Être libre ne signifie pas ne plus ressentir la peur. La peur est une émotion naturelle, indispensable à notre survie lorsqu'un danger réel se présente. Bien souvent, cependant, elle est aussi l'expression d'une mémoire, d'une blessure ou d'une croyance profondément ancrée qui se réactive face à certaines situations. Dans ce cas, ce n'est pas tant le présent qui nous fait souffrir que l'écho du passé qui cherche à être reconnu.


La liberté consiste alors à accueillir cette peur sans s'y identifier, à l'écouter sans lui obéir aveuglément. Une émotion accueillie avec conscience perd progressivement son pouvoir de nous diriger. Elle cesse d'être un maître pour devenir un messager. Je peux avoir peur et choisir malgré tout. Je peux ressentir l'incertitude sans me précipiter. Je peux entendre mes inquiétudes sans leur confier le gouvernail de ma vie.


Lorsque la peur apparaît, il est précieux de s'arrêter un instant et de se demander :


« Si je n'avais pas peur, que choisirais-je maintenant ? »


Cette simple question crée une distance entre l'émotion et l'action. Elle nous ramène à notre centre, là où peut émerger une réponse plus lucide, plus libre et plus alignée avec nos valeurs profondes.


La peur cherche avant tout à nous protéger. Mais lorsqu'elle devient notre guide permanent, elle finit par nous enfermer. Plus nous cherchons à la combattre ou à la fuir, plus nous lui donnons de l'importance.

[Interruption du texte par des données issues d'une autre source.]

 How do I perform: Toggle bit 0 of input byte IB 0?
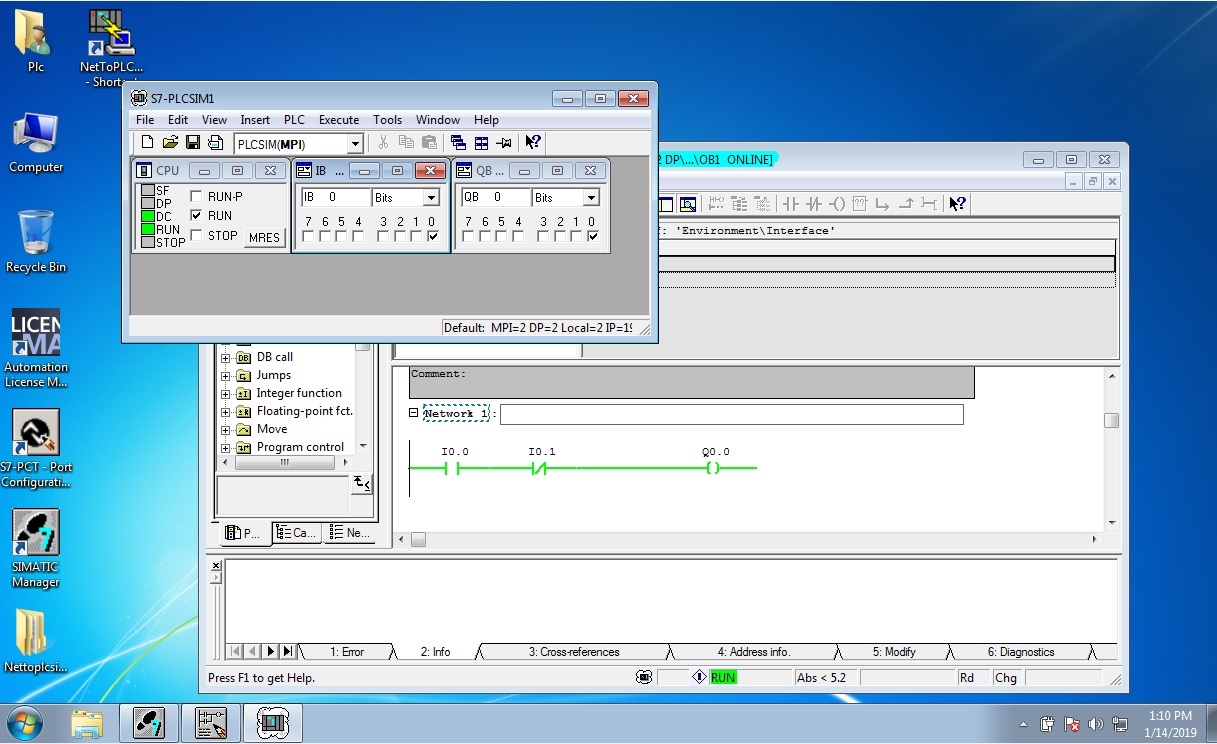coord(432,237)
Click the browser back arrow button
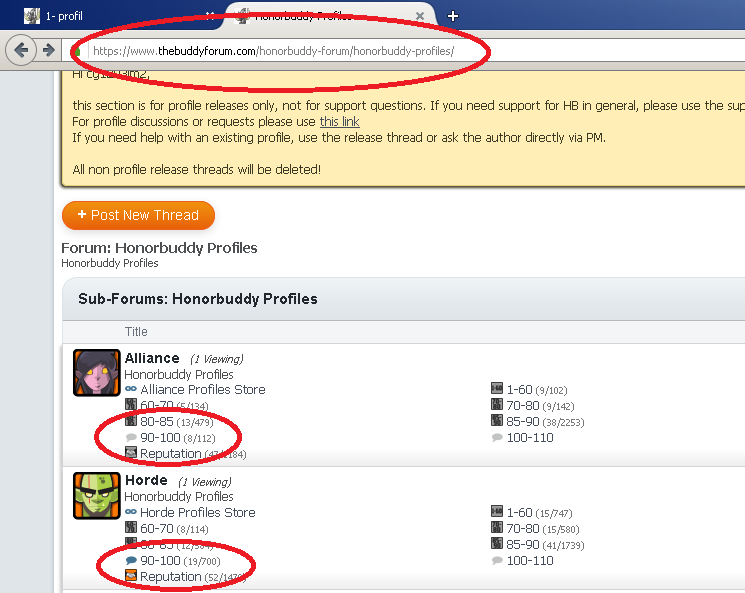The height and width of the screenshot is (593, 745). (22, 50)
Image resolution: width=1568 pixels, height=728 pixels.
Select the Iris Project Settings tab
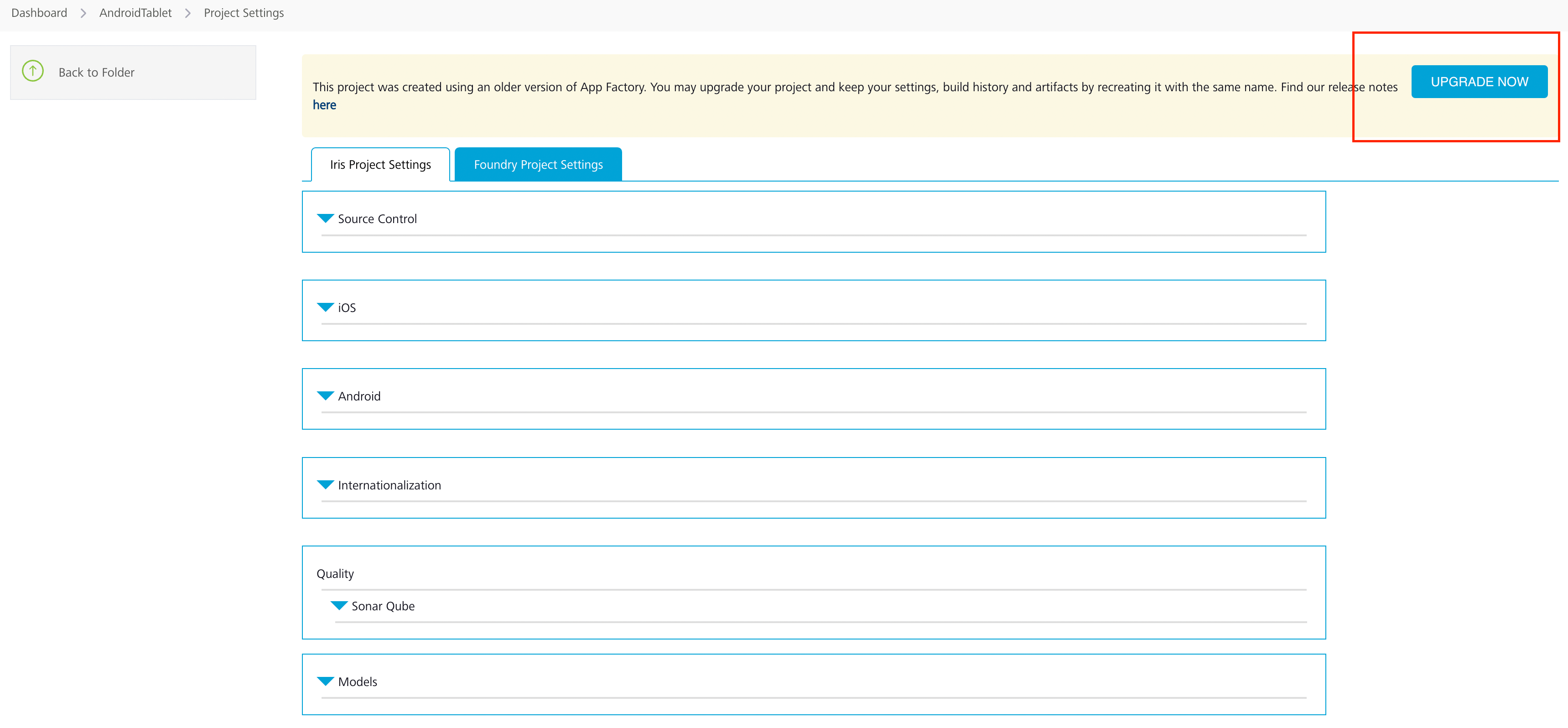click(x=380, y=165)
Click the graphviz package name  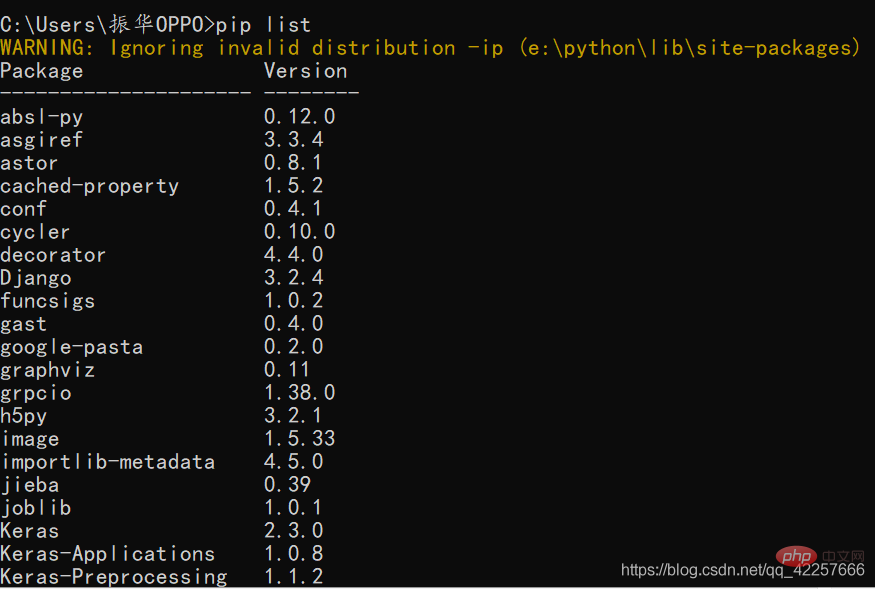point(48,370)
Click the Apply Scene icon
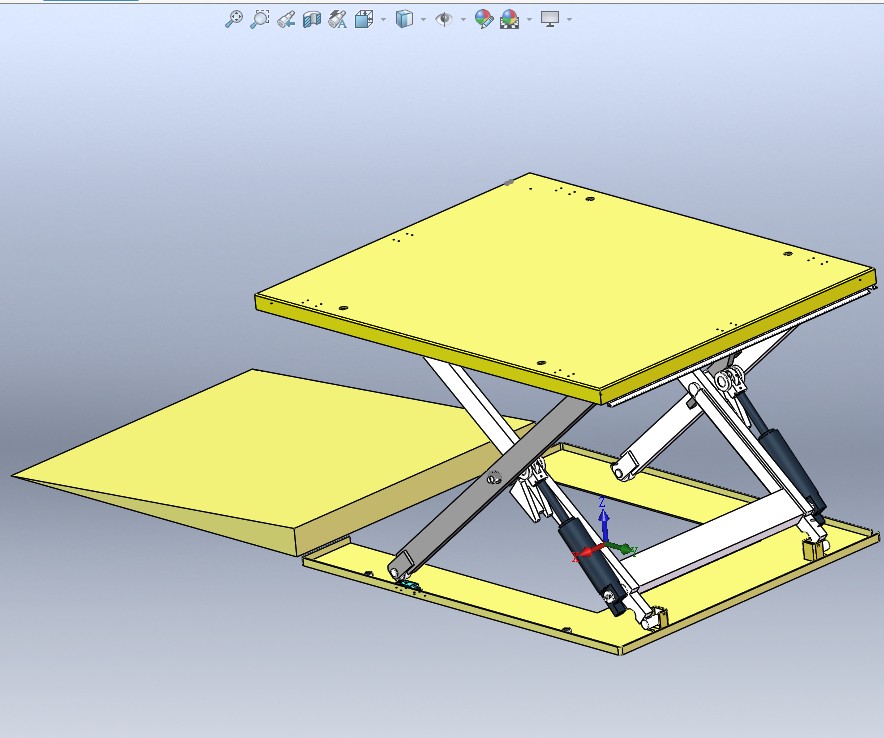 [x=509, y=17]
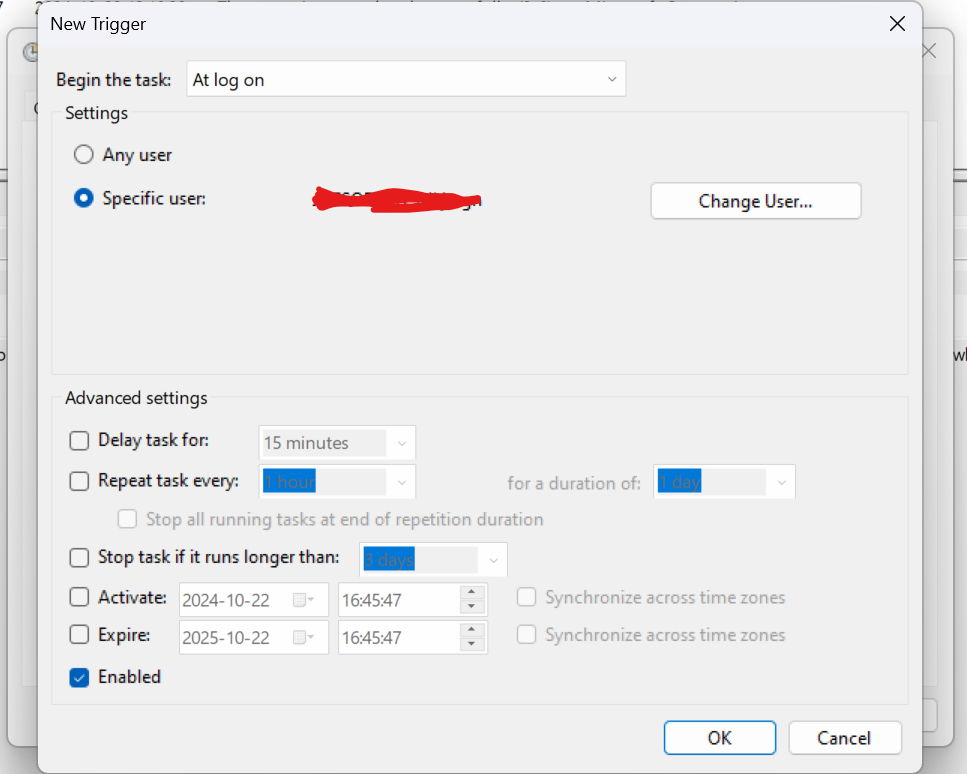Uncheck the Enabled checkbox
The height and width of the screenshot is (774, 967).
tap(79, 677)
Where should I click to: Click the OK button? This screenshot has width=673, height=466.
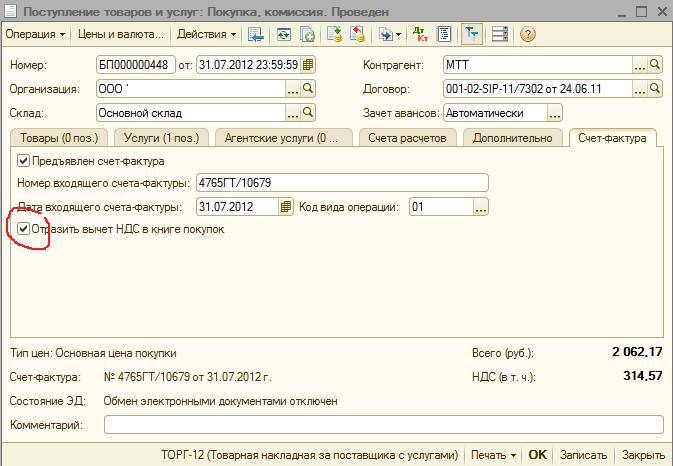coord(537,455)
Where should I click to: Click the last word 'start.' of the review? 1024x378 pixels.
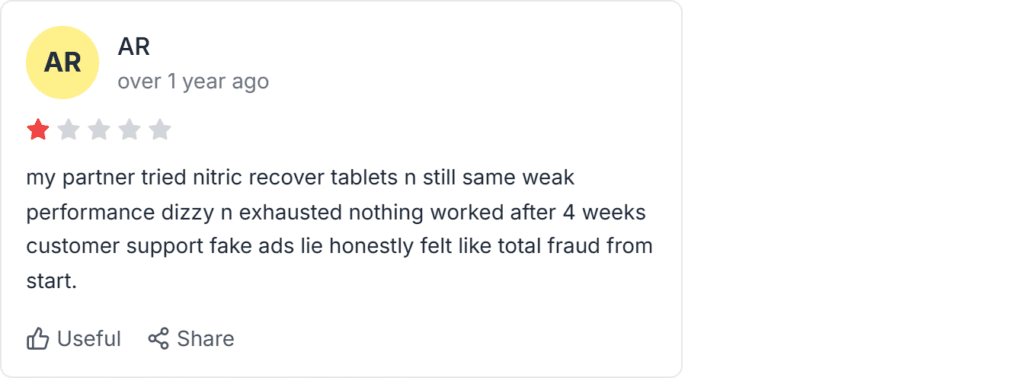pyautogui.click(x=52, y=282)
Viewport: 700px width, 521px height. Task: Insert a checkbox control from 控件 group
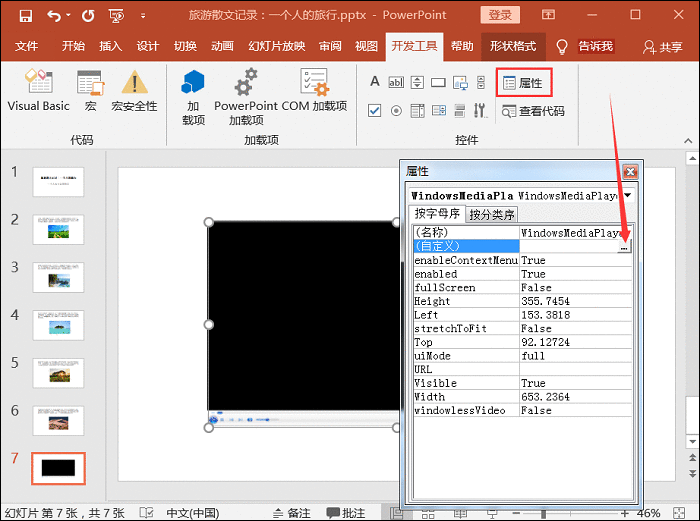click(x=375, y=110)
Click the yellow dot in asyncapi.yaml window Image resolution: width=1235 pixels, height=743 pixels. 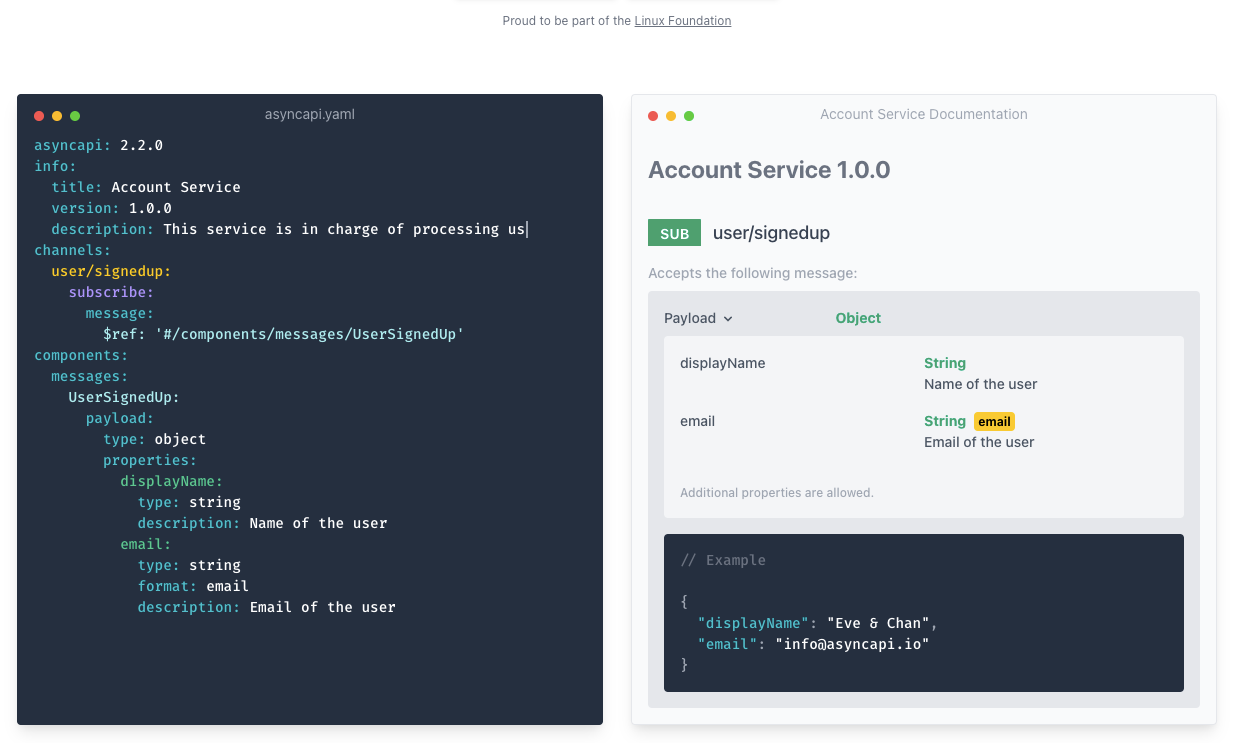[x=57, y=116]
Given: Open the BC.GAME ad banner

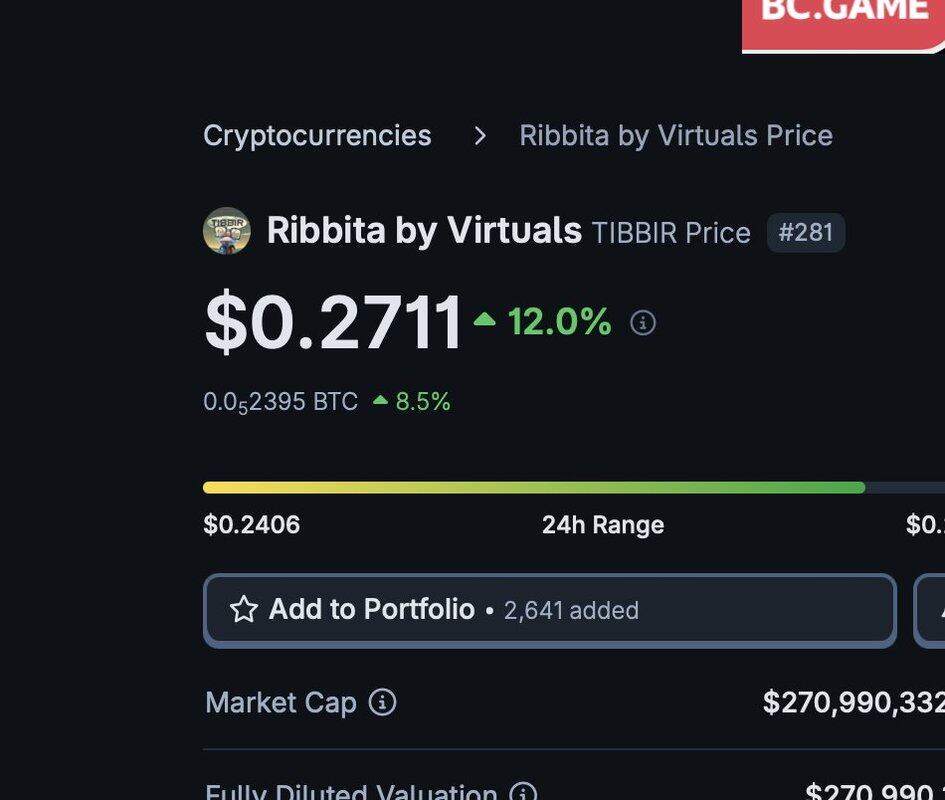Looking at the screenshot, I should (x=843, y=25).
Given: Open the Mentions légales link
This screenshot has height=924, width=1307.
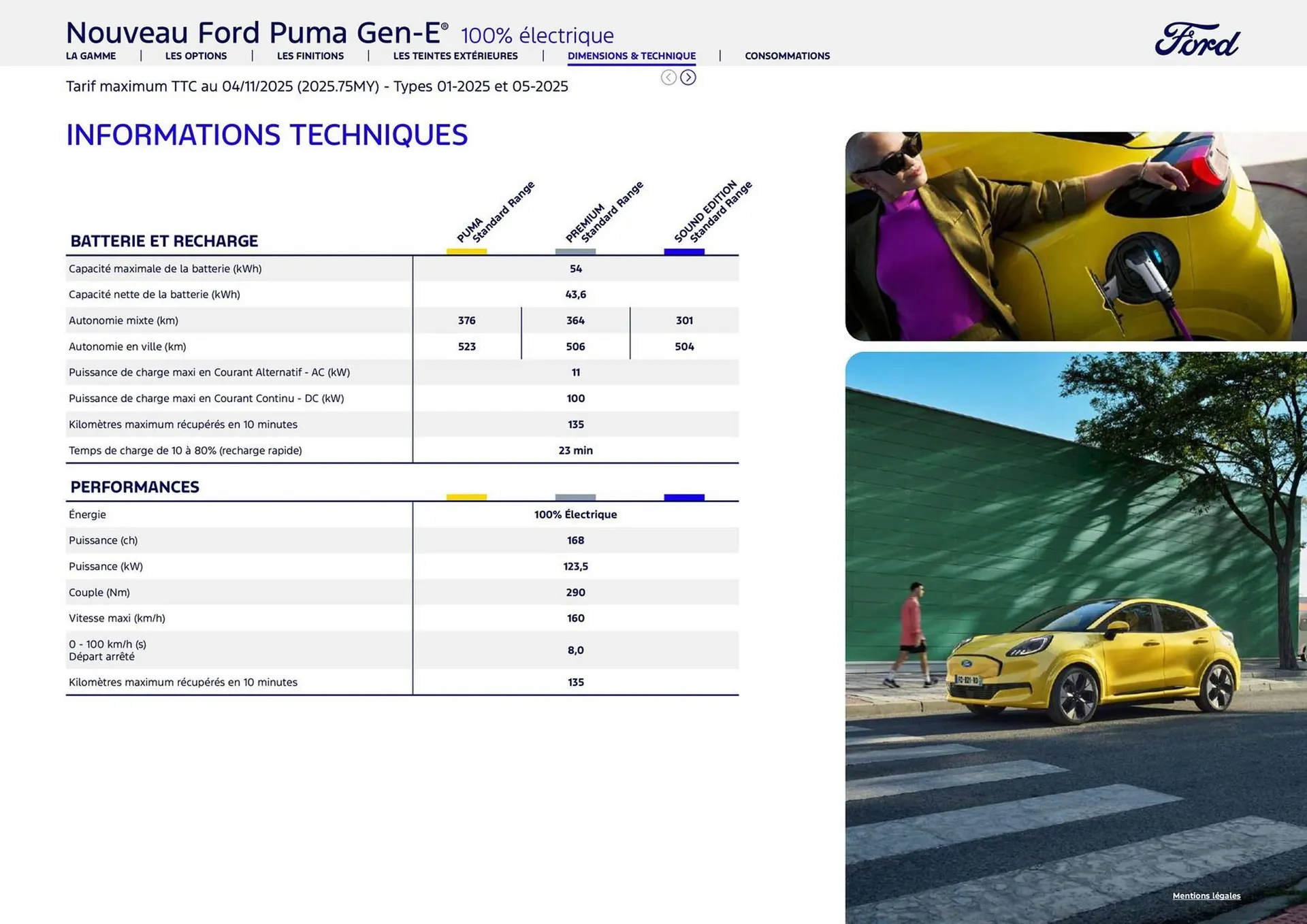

À l'inverse, lorsque nous l'accueillons avec présence, sans la nourrir ni la rejeter, elle peut enfin se transformer et se dissoudre. La liberté naît lorsque nous cessons de confondre prudence et soumission, protection et renoncement, sécurité et immobilité.


Ne pas agir sous l'emprise de la peur ne signifie donc pas ignorer les risques ni faire preuve d'inconscience. Cela signifie retrouver la capacité de discerner. La prudence peut inspirer nos décisions, mais elle n'a pas besoin d'être dictée par la peur. Même lorsque nous ne pouvons pas maîtriser les événements, nous conservons toujours le pouvoir de choisir la manière dont nous allons y répondre.


Chaque peur accueillie avec conscience devient une occasion de libérer une ancienne mémoire plutôt que de la renforcer. Ainsi, au lieu de réagir depuis le passé, nous apprenons progressivement à répondre depuis la présence.


La peur peut frapper à la porte. Elle peut même s'inviter un instant dans notre esprit. Mais nous n'avons aucune obligation de lui remettre les clés de notre vie.


La véritable liberté commence le jour où nous cessons de laisser nos peurs décider à notre place et où nous choisissons de répondre à la vie depuis un espace plus profond que nos inquiétudes : celui de la conscience, où l'amour retrouve naturellement sa juste place.